えっ?とグリーンはひとみの勘違いに気が付く。
そして顔がカアッと熱くなる。
「違いますよ、お嬢様。私が好きなのは赤いきつねです。そば派じゃなくて、うどん派ってことですよ」
「何、真っ赤になってるのよ」とひとみはグリーンを突き飛ばす。
グリーンはその勢いのままに後ろ回り。
そして服についた土をはらいながら、
「お嬢様、天然にもほどがありますよ。なんで私がレッドのことを好きにならなきゃいけないんですか」
「あら?いい先輩じゃないの。嫌いなの?」
「そ、それは…。尊敬すべき先輩ですよ、そりゃあ…」
「じゃあ、好きなのね」とひとみはカラクルの手を握りしめじっと見つめてる。
グリーンは思わず目をそらす。
「よしてください、お嬢様。
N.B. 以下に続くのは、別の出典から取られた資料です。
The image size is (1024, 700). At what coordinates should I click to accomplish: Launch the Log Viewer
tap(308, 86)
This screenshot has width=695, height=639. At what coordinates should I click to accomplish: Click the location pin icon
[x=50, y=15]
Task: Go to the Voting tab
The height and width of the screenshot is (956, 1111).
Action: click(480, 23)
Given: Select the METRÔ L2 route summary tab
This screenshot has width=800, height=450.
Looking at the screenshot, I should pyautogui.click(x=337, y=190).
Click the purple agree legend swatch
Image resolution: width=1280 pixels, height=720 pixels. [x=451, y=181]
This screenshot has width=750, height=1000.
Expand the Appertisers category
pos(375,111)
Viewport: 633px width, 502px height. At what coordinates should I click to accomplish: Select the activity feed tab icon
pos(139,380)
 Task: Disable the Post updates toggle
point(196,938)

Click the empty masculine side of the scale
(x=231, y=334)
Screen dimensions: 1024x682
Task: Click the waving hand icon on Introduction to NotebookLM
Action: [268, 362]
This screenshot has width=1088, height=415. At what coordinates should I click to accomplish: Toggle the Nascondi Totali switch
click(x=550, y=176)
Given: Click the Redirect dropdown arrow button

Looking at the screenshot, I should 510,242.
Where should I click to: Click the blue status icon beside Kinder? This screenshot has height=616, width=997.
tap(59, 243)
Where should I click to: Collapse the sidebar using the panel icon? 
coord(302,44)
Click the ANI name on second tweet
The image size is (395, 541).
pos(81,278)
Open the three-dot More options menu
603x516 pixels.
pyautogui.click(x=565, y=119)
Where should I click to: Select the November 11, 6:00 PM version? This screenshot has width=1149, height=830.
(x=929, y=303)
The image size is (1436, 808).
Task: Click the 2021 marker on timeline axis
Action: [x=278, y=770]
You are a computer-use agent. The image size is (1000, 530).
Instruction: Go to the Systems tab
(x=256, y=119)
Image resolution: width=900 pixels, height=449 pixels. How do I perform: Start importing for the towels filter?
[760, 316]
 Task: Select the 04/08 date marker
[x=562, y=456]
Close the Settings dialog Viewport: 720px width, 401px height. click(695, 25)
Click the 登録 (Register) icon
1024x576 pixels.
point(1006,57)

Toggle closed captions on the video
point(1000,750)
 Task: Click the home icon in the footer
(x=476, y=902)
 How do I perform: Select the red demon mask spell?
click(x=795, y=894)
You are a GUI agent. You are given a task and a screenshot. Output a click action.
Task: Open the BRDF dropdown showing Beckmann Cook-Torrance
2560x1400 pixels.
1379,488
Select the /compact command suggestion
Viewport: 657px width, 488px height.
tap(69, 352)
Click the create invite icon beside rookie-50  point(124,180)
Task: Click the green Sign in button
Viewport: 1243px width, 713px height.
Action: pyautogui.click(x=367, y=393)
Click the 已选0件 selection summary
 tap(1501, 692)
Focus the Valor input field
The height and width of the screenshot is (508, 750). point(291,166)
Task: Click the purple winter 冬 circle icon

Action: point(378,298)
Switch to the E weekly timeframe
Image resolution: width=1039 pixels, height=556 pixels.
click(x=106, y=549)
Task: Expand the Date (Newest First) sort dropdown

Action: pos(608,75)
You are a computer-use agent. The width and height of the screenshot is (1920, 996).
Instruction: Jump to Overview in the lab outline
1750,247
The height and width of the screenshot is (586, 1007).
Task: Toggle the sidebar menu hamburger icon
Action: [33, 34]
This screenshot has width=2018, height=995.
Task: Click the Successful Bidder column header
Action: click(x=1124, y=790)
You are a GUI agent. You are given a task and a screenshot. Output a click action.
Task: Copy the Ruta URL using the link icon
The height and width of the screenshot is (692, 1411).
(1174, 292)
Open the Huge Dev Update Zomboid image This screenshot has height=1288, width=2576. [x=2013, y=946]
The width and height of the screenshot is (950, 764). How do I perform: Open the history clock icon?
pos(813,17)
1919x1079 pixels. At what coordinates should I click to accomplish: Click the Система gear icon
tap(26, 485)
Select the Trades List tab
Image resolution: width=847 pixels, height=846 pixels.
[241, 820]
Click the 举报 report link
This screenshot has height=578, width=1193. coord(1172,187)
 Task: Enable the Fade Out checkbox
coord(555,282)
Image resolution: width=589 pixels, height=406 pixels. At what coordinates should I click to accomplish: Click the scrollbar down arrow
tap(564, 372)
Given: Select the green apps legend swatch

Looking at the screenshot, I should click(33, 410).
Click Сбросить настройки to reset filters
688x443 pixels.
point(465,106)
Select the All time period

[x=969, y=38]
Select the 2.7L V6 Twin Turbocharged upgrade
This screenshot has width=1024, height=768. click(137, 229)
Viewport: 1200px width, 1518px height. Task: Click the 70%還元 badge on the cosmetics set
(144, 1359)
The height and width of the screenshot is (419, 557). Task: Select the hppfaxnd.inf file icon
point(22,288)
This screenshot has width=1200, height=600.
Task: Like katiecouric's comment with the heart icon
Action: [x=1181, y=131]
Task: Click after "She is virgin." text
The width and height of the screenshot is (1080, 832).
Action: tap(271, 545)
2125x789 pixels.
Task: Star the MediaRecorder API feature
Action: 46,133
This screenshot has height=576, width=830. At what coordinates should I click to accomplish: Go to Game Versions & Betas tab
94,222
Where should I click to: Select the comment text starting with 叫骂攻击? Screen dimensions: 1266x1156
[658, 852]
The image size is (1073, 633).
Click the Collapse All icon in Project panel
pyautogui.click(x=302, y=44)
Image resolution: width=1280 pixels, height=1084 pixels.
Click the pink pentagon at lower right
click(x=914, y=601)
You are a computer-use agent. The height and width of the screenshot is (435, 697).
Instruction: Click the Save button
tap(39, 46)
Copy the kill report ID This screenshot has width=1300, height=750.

あまりにも無防備過ぎです」とグリーンはひとみの手を払い除ける。
「可愛いんですから、自覚してください」とキレ気味に言う。
「あっ‼」とひとみは口をポカーンと開けたまま、
「ごめんね、気が付かなくて…。そうよね、こんなとこ、サフォークに見られたら、誤解されちゃうよね」と頭を下げる。
「よしてください。お嬢様。執事なんかに頭を下げないでください」と大慌て。
「わかってる、内緒にするわ」とひとみは口に人差し指を当てて、「シー」と小声で囁く。
「でも影ながらカラクルの恋を応援させてもらうわ。サフォークも男性が好きだといいわね」と言って、忍者のように忍び足で走り去る。
グリーンは訂正する気も失せていた。
ひとみお嬢様はお仕えした時からド天然だったっけ。
でもそんなところも可愛いところだな。
取り敢えず明日になれば忘れてるだろうとグリーンはこのことに触れないでおこうと思った。
次の日、「ねえ、カラクル」とひとみはグリーンを呼び止める。
そしてマルちゃんの赤いきつねを手渡す。
「差し入れ」と言って、口に指をあてて、「シー」と囁いている。
「いい、緑のたぬきは3分だけど、赤いきつねは5分だからね」
「そうなんですか…」とグリーンは赤いきつねを手に持ったまま。
「焦っちゃダメよ。赤いきつねの方が時間がかかるんだからね。恋も待ち時間が大切よ。焦って告ったりしたら、相手だってビックリするかもしれないからね」
「そ、そうですね…」
と、ひとみは忍者の真似をして、「ドロンするわ」と走り去る。
「あのお…、お湯、ください」とグリーンはひとみの背中に向かって声をあげた。